Stimulation Of Neutrophil Oxidative Burst By Calcium Phosphate Particles With Adsorbed Mucin

Objective — Mucin can promote formation of gallstones via precipitation with calcium phosphate. The proinflammatory effect of mucin-coated particles is still unclear, and our aim was to study the role of mucin sorption in activation of neutrophil respiratory burst. Material and Methods — Polydisperse calcium phosphate nanowires (CP) were prepared from hot gelatin solution and according to scanning electron microscopy (SEM) had the length 1-10 μm and thickness 50-450 nm. CP were incubated in mucin or human serum albumin (HSA) giving CP-Muc and CP-HSA. Their hemolytic activity towards human erythrocytes was assayed, and neutrophil lucigenin- and luminol- chemiluminescence (Luc-CL and Lum-CL) response to CP, CP-HSA and CP-Muc was measured. Cytokine RNA was detected in neutrophils by means of reverse transcription with subsequent real-time PCR. Cytokines (IL-1β, IL-6, IL-8, IL-10) were assessed in cell medium by ELISA. Results and Conclusion — Hemolytic activity of CP was 3.0±0.5%, mucin sorption (0.019 mg/mg) reduced it to 0.24±0.04% (p<0.05) as well as HSA. CP and CP-HSA stimulated neutrophil Lum-CL and Luc-Cl by 2-3 times vs. spontaneous values while for CP-Muc the effect was 10-fold and higher.
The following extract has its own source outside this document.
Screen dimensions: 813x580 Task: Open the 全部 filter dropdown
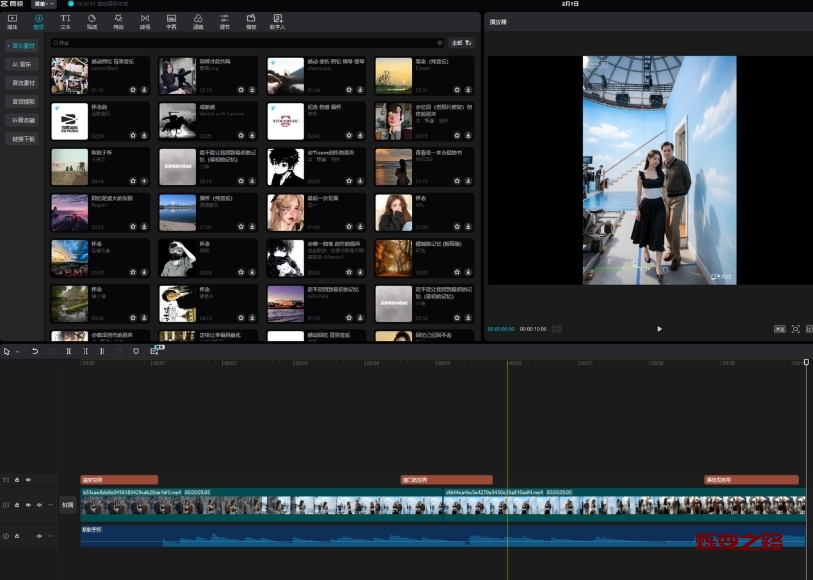pyautogui.click(x=461, y=43)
No increased cytokine gene expression or cytokine secretion was detected after 1h incubation of neutrophils with samples. Obviously, sorption of mucin but not that of HSA stimulated generation of reactive oxygen and halogen species with no increase in cytokine production. Thus, the mucin-coated CP has the potential to contribute to gallstone-associated cholecystitis via oxidative damage of mucosa and epithelium.